Please copy every line below that contains the string "height". Case counts.

--- begin ---

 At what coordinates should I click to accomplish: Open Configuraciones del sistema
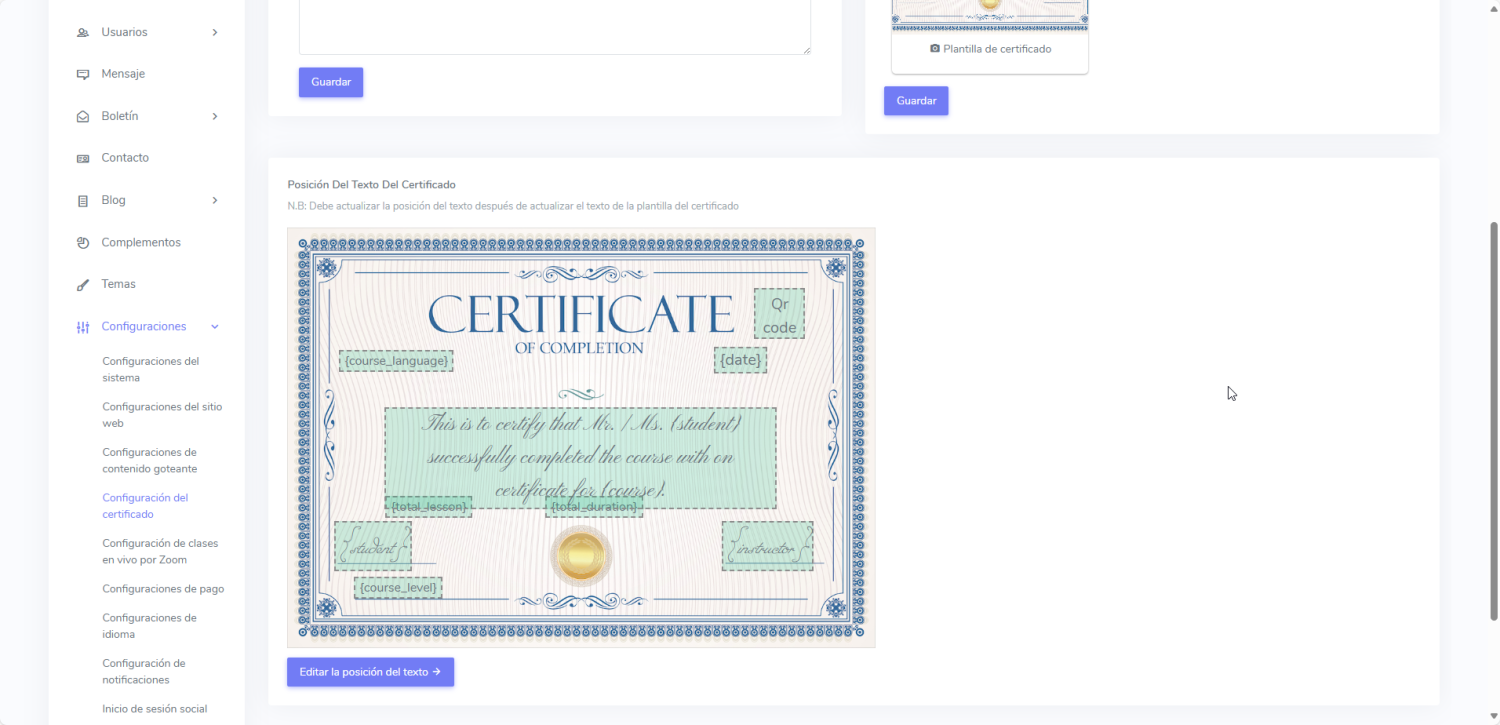[151, 369]
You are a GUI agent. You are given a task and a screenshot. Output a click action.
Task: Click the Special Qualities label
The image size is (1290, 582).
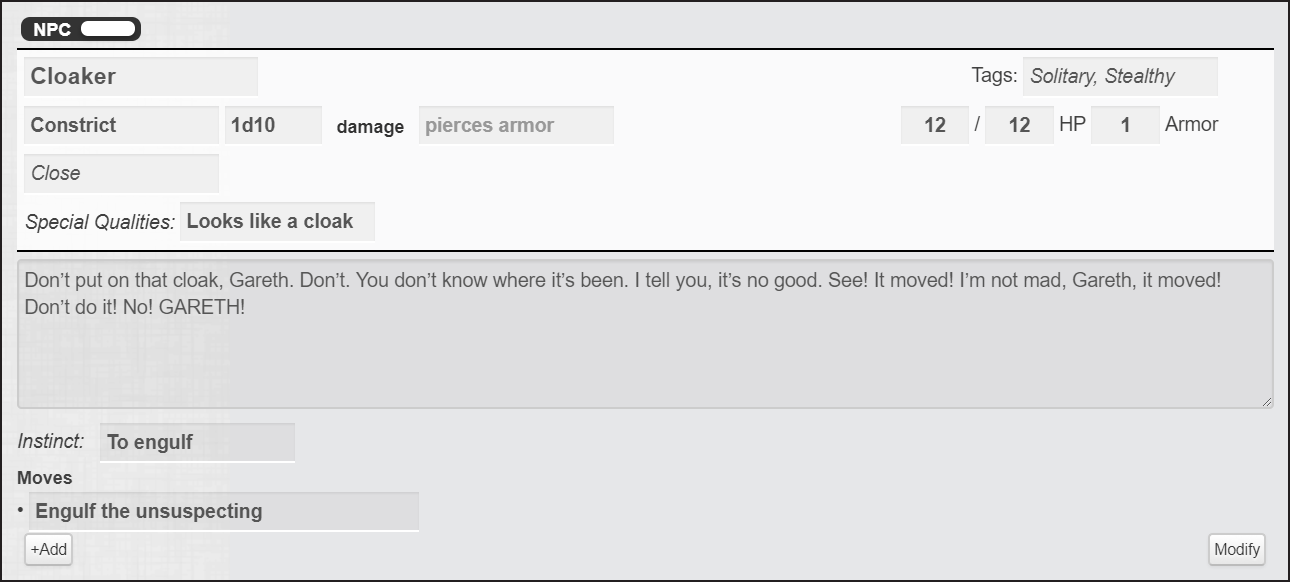point(100,222)
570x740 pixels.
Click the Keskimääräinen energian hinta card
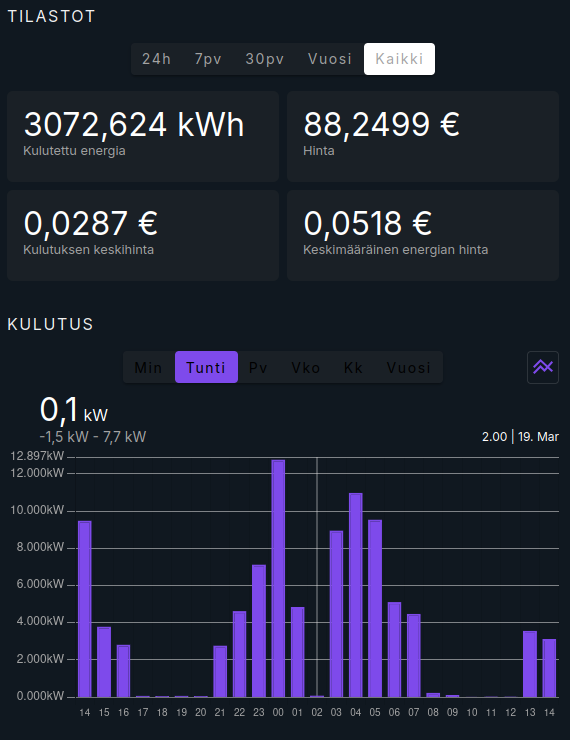pos(423,235)
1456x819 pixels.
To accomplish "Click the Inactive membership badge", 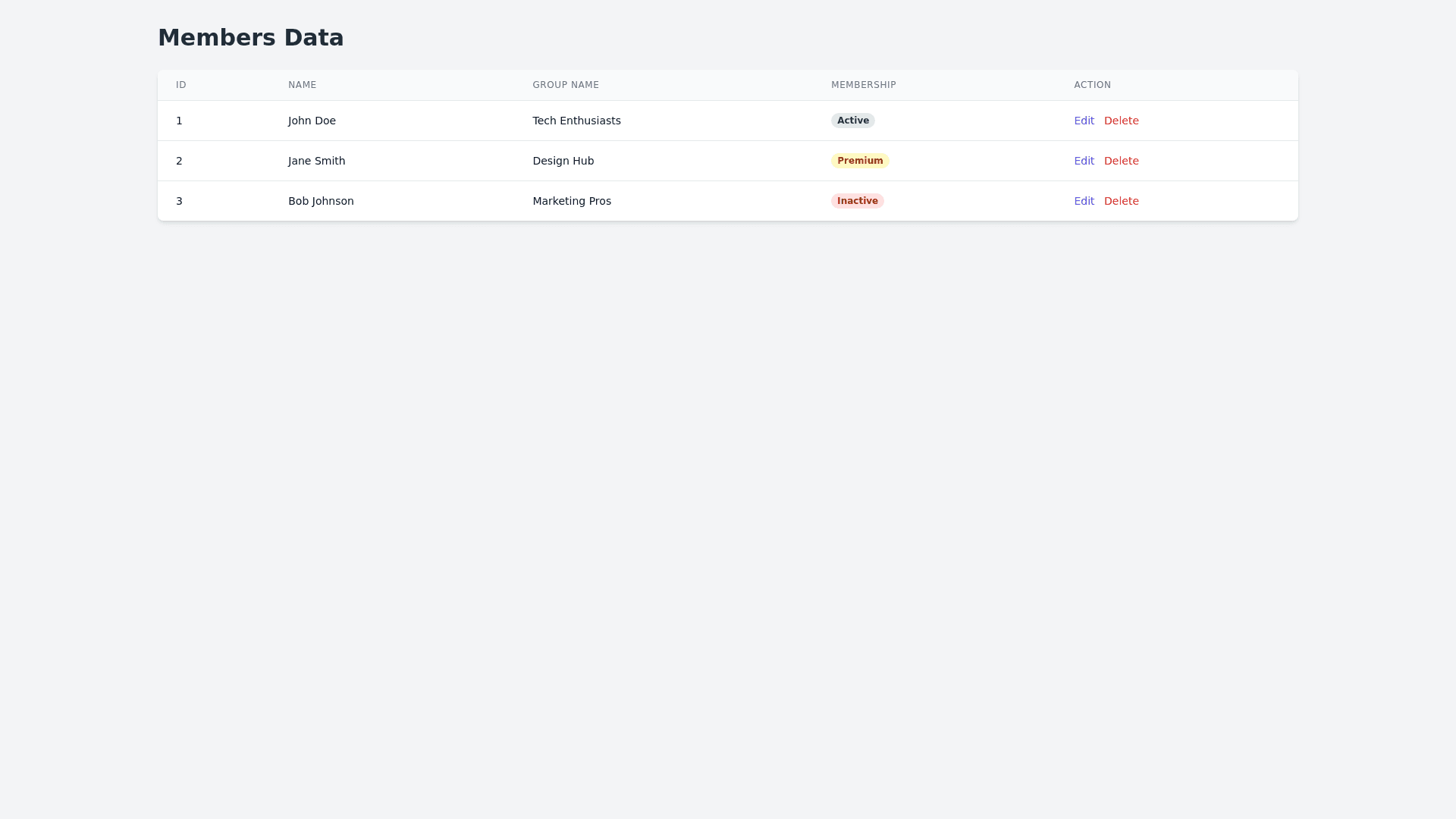I will point(857,201).
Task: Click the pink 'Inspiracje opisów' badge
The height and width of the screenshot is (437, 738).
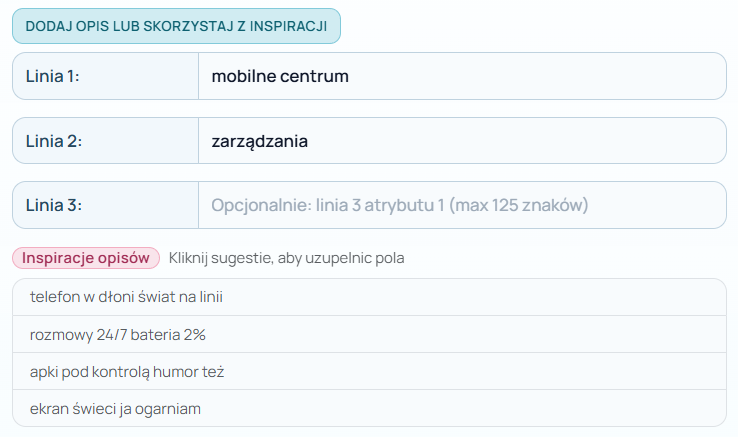Action: point(86,258)
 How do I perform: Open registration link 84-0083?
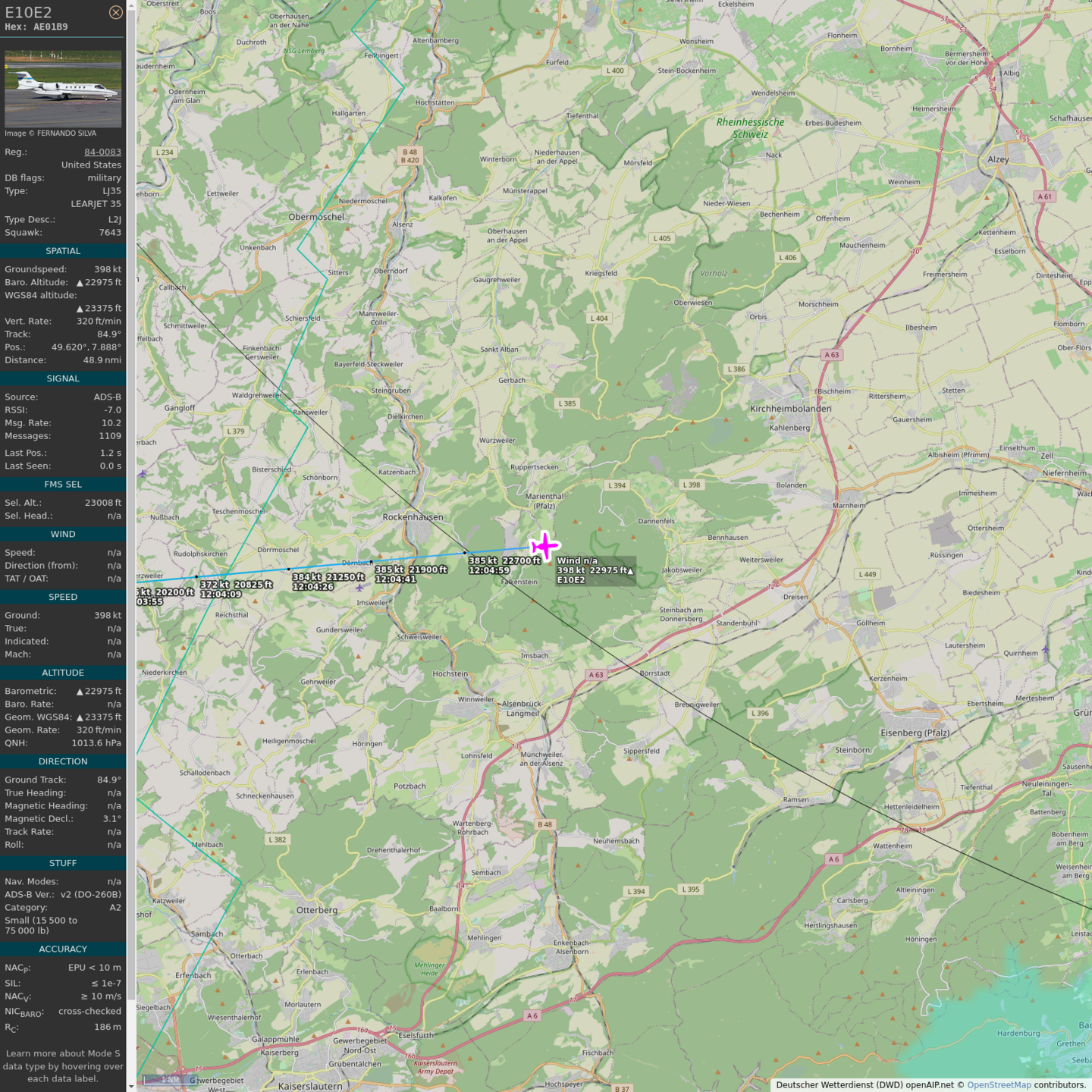[102, 152]
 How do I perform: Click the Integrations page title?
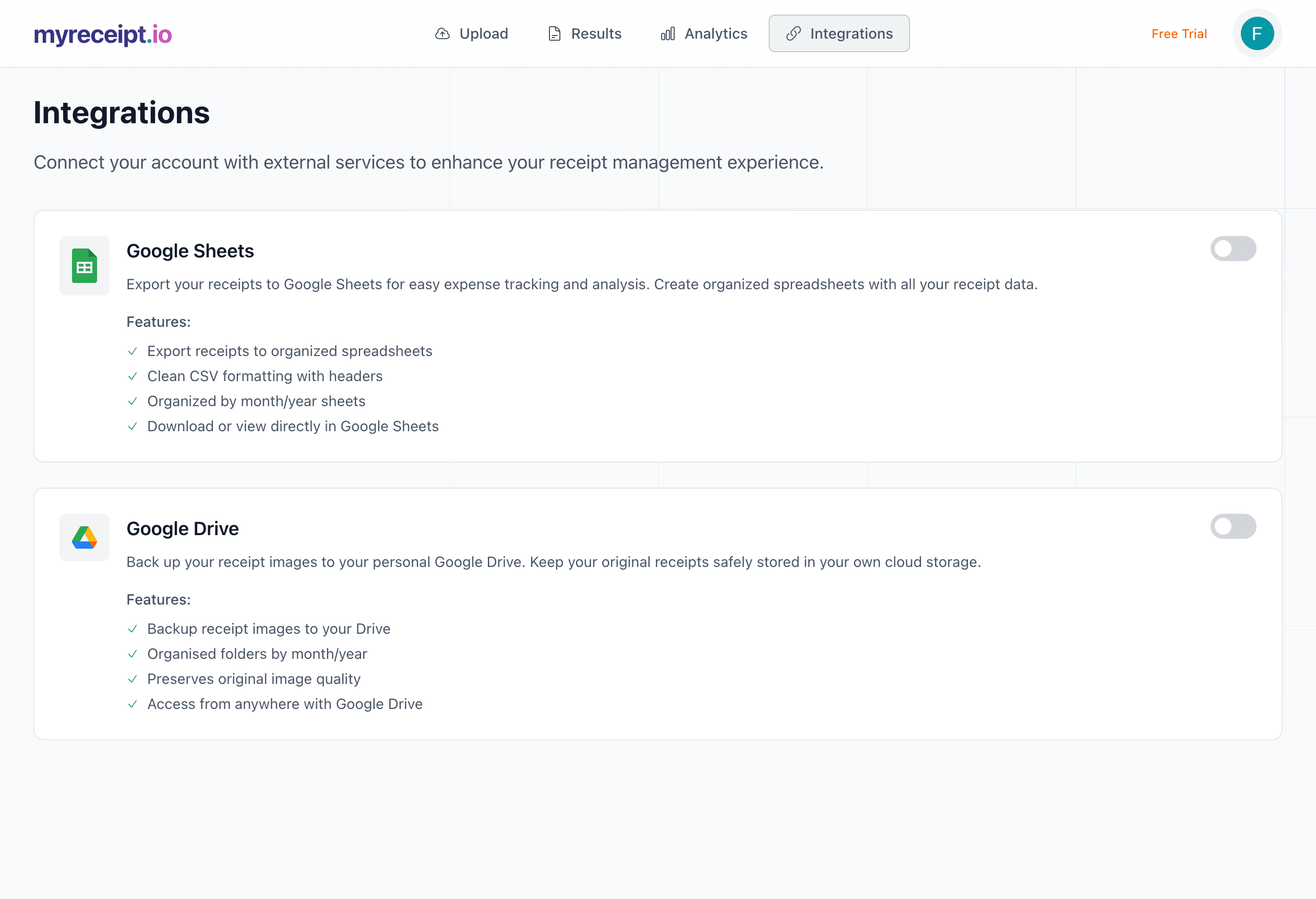[122, 113]
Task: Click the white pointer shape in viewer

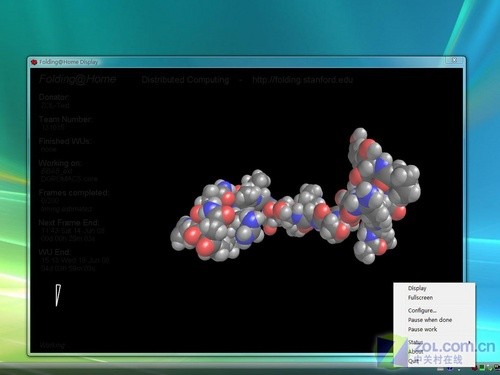Action: tap(58, 295)
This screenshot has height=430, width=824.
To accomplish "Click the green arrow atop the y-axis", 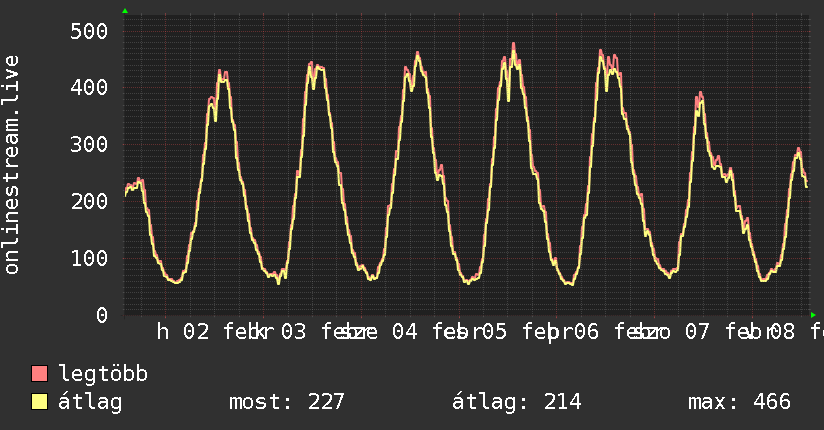I will coord(125,11).
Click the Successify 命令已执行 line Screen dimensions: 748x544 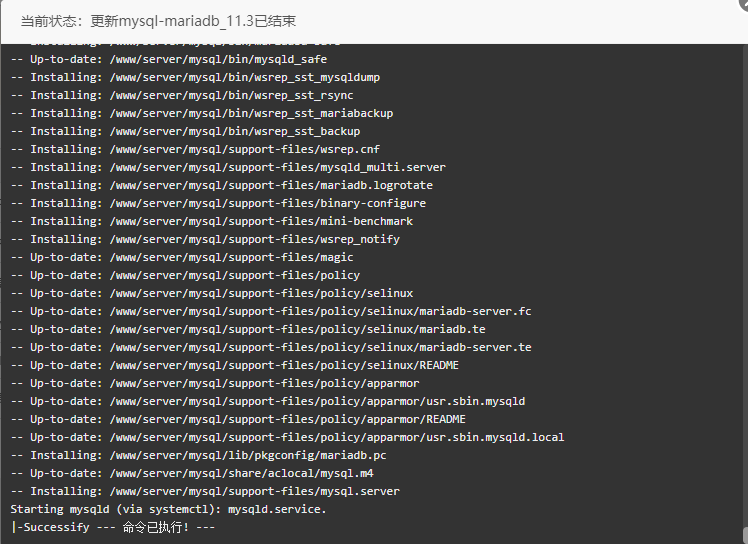tap(113, 527)
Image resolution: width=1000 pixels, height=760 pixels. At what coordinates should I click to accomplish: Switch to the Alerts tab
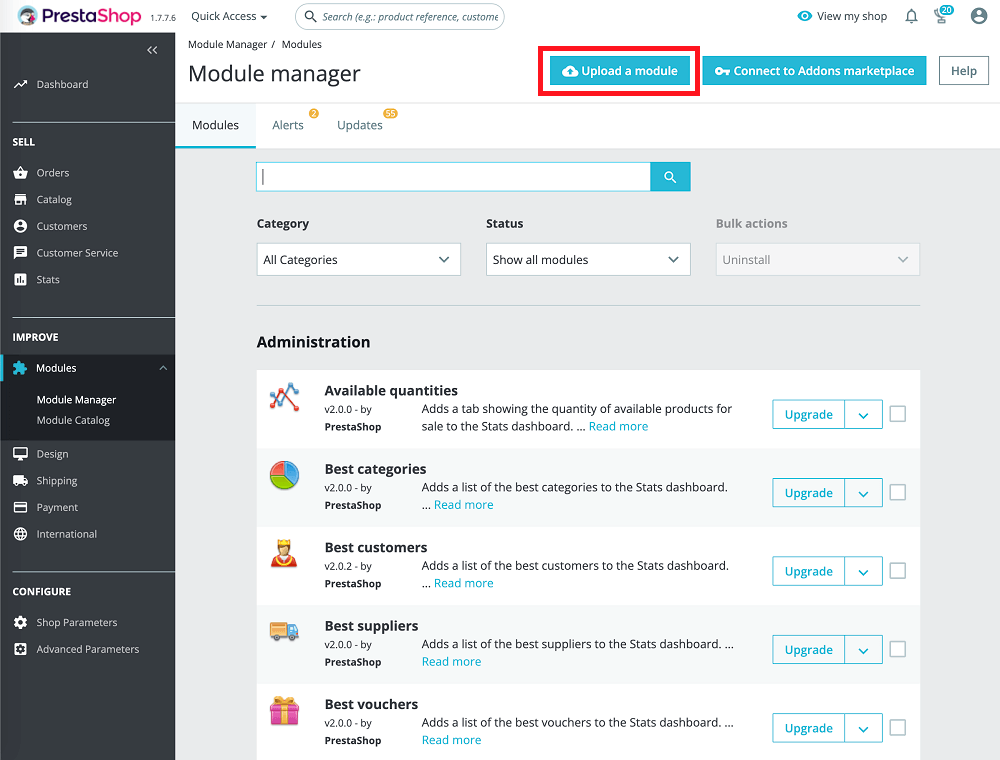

--- end ---

Complete response ->
The height and width of the screenshot is (437, 738).
This screenshot has height=430, width=824.
Image resolution: width=1000 pixels, height=760 pixels. At what coordinates should I click to accomplish: Switch to the Alerts tab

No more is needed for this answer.